Fortunately, the gun wasn’t loaded.
“The gun looks like it [had] been used as a toy for a while. It’s an old gun and it looks like the boy [had] probably been playing with it, using it as a toy. But the gun is real. It's a real gun,” said Rev. Fata.
The incident happened about two months ago, shortly after schools across the country resumed after being shut down for the state of emergency.
Police were called to the Manumalo campus to investigate and the gun, which is illegal in Samoa, was turned over to the police.
On Friday, Police Commissioner Fuiavailili said he forgot exactly what type of firearm was retrieved from the school.
“I don’t know what calibre it is but we do have that in our custody,” the Commissioner told the Observer.
“Of course we are looking at the firearm, who owned it, who had possession of it and who had care of it and all that. And I think we’ve pursued – and I’m guessing and I don’t like guessing so I don’t know all the particulars right now.”
In light of the Manumalo incident and, more recently, a raid in Faleula that led to the confiscation of 16 firearms, the Commissioner shared a gun safety message to families and children.
“These are not toys. These things kill and they hurt people and will wreck families so if you have a gun at your home – turn them in,” he said.
“We’ll be happy to come out and pick up the firearm. We won’t charge you if you call us and say: ‘Hey, this gun, whatever, has been lying around here and we want to get rid of it'”.
The firearms confiscated from Faleula include pistols of calibres including .22 and .38 pistols, a shotgun, a .22 rifle and two large barreled rifles.
The most powerful of the guns was a 308 rifle that was enough “to blow you a mile away,” a Police source said on Monday.
“[If we show up and find] this gun is illegal in Samoa or unregistered then [people will] get into big trouble, so if you own a firearm [make sure] you have it legally registered and that you have gone through our school,” Fuiavailili said.
He said that the process for owning a firearm in Samoa was rigorous and required all gun owners to complete a gun safety course, run by the police for between one and four weeks depending on the weapon.
“We put you through hours of school,” he said.

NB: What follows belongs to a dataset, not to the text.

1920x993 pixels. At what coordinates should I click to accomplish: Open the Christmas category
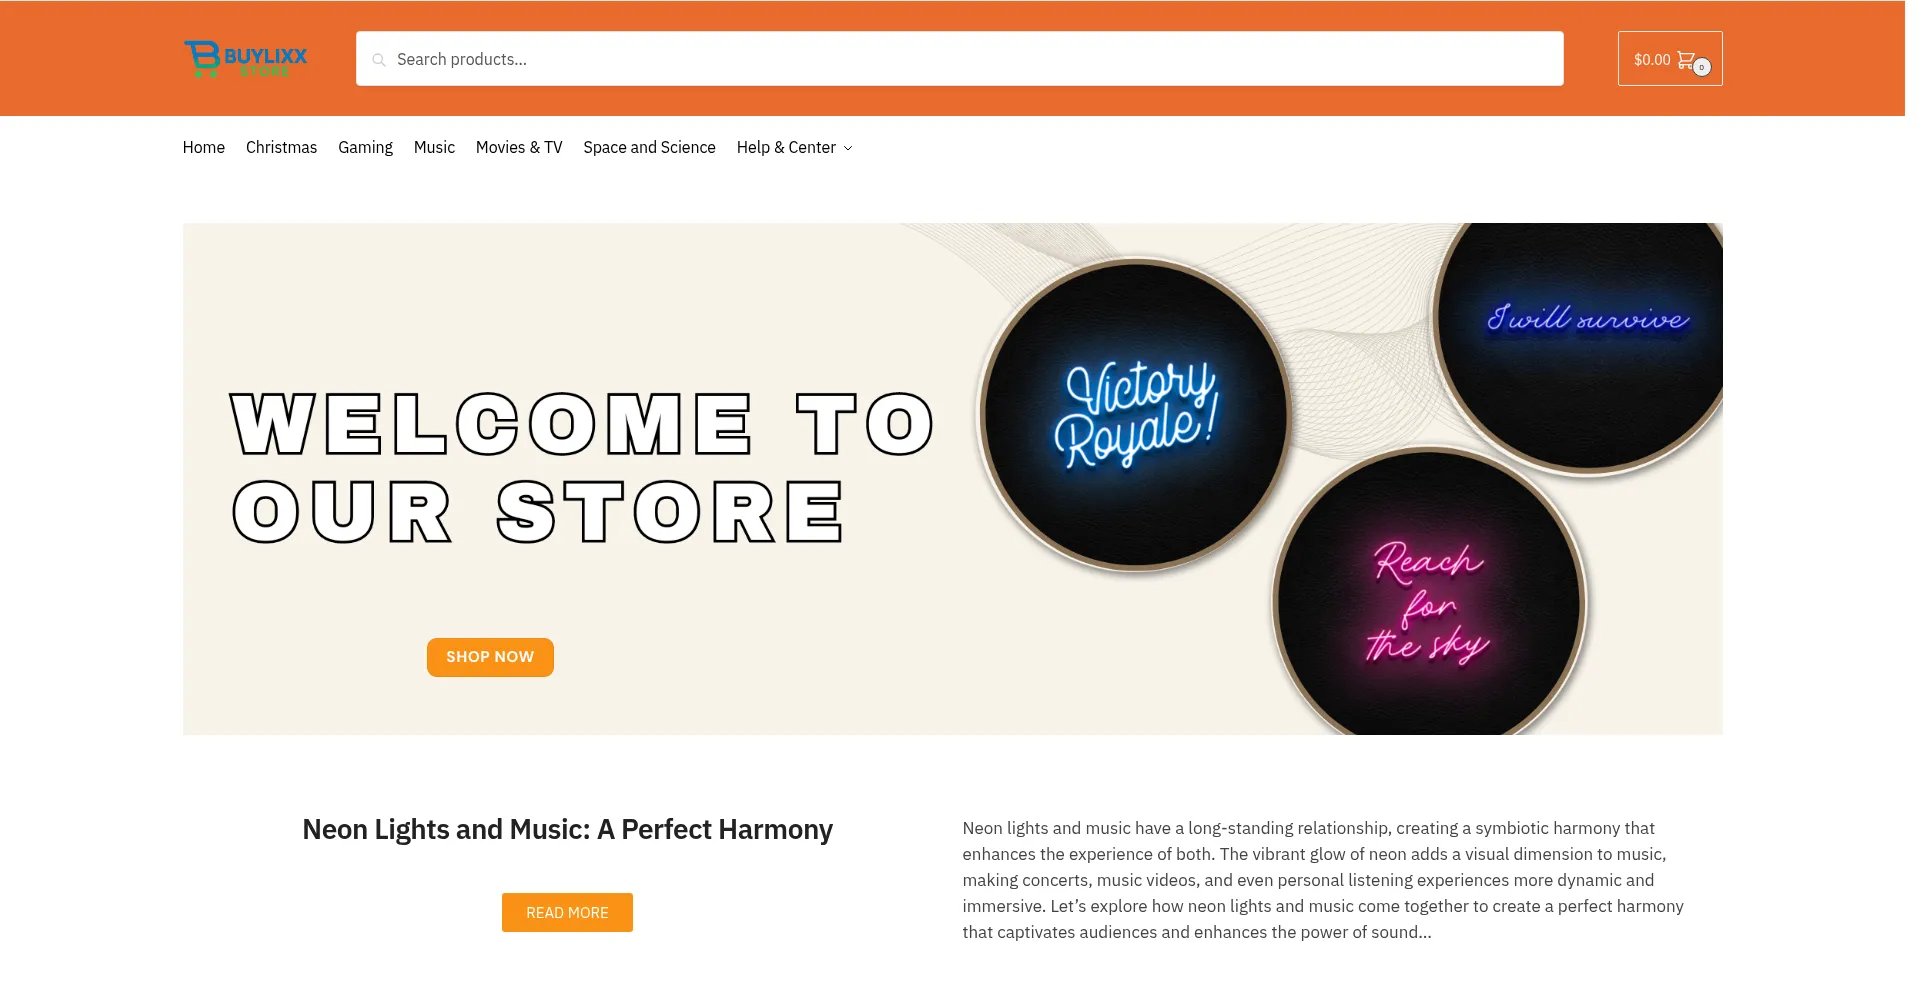pyautogui.click(x=281, y=147)
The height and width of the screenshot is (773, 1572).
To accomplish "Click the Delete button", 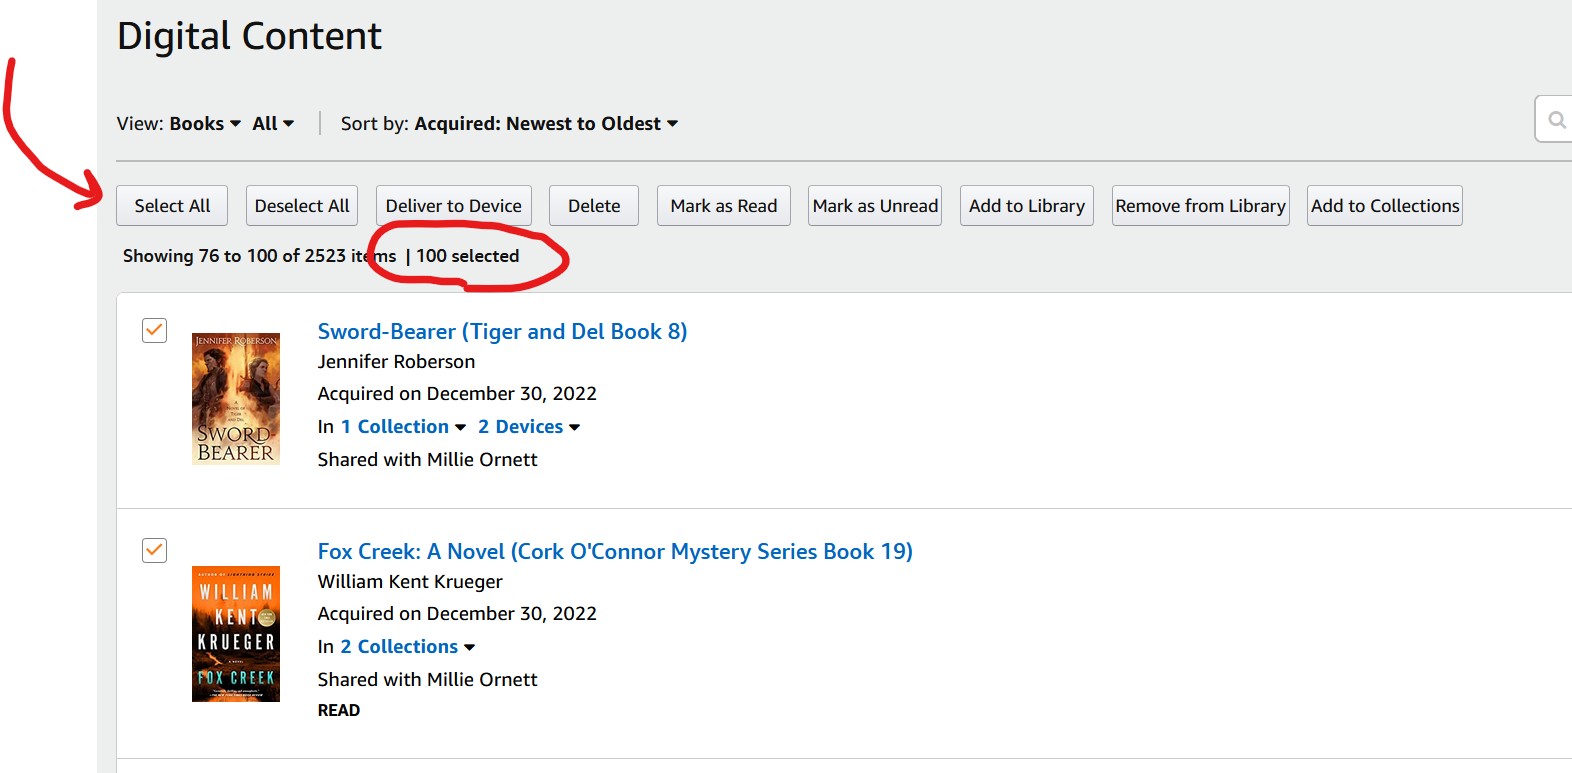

“We show you different types of firearms and we require you to have a place to lock the firearm away safely. We make sure you are very familiar with firearms and the laws around the firearm. There are a lot of little steps to take.
“There is a long checklist and everything needs to be ticked and after all these things have been done, [Police] sign and then [people’s] permit is approved. Of course, we look at their criminal history too. If they’ve got a pending criminal case or they’ve got a conviction, for the most part, they can’t have a gun.”
There are fewer than 2000 registered firearms in Samoa.
Only three types of guns are legal in Samoa: an air rifle, a .22 calibre rifle and a shotgun. All rifles, with only a few certain exceptions, are illegal.